Airborne multispectral scanner images recorded in the 0.46- to 2.36-mu m region for the East Tintic mining district, Utah, were evaluated to determine their usefulness for distinguishing six types of hydrothermally altered rocks from a wide range of sedimentary and igneous rock types. Limestone, dolomite, and argillaceous rocks were of particular interest because these have spectral reflectance features that might make them difficult to separate from some of the altered rocks when these images are used.The laboratory and field evaluation of a color ratio composite image, supported by in situ spectral reflectance measurements and an alteration map compiled from a published map, shows that silicified, argillized, and pyritized rocks can be mapped in detail utilizing an intense OH absorption band centered near 2.2 mu m. This absorption band is absent or weak in most of the unaltered rocks. However, the 2.2-mu m band is also weak in the reflectance spectra representing the other three types of altered rocks--hydrothermal dolomite, calcitic volcanic rocks, and chloritized rocks. Consequently, these altered rocks are not consistently distinguished from unaltered rocks in these images.
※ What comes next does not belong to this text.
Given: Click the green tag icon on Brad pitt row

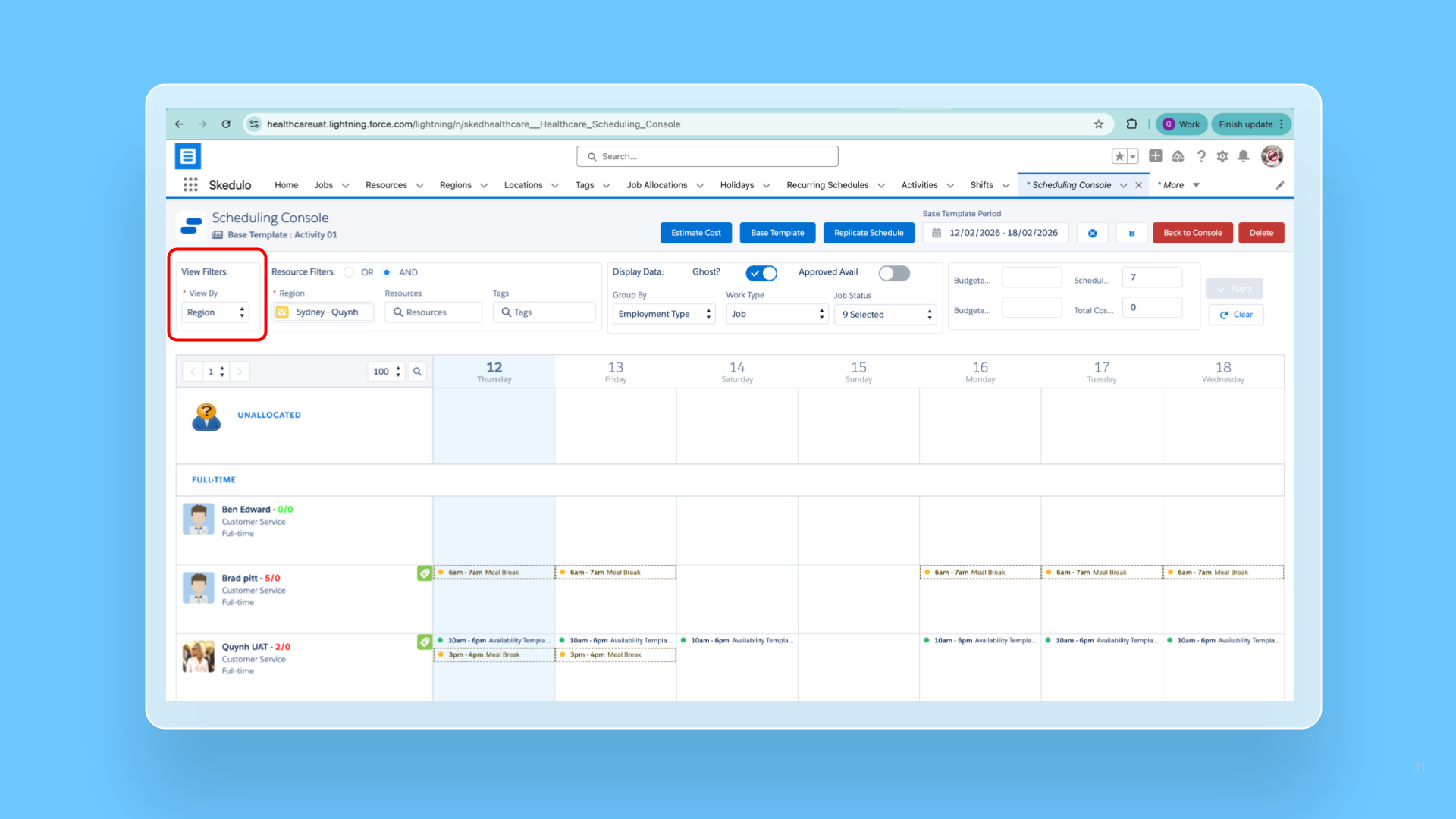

Furthermore, very pure dolomite spectra have an intense 2.33- mu m CO (super -3) absorption band that is not distinguishable from the 2.2-mu m band in these images; therefore, the pure dolomite exposures were distinguished from the silicified, argillized, and pyritized rocks through field checking. The 2.33-mu m absorption feature is weak in spectra for less pure carbonate rocks. Separation of these altered rocks and local exposures of argillaceous rocks also posed problems because of their mineralogic and hence spectral reflectance similarities.These results are especially important for estimating the potential of the 1.6- and 2.2-mu m bands in the Landsat D thematic mapper for mapping altered rocks. Here, as we found in an earlier study in south-central Nevada, limonite-poor hydrothermally altered rocks that were not consistently distinguished in Landsat multispectral scanner images should be detectable using these two thematic mapper bands in combination with other bands at shorter wave-lengths. However, distinguishing among some hydrothermally altered and unaltered rocks will require other approaches, including analysis of high-spectral resolution measurements in the 2.0- and 2.5-mu m region and multispectral thermal infrared data.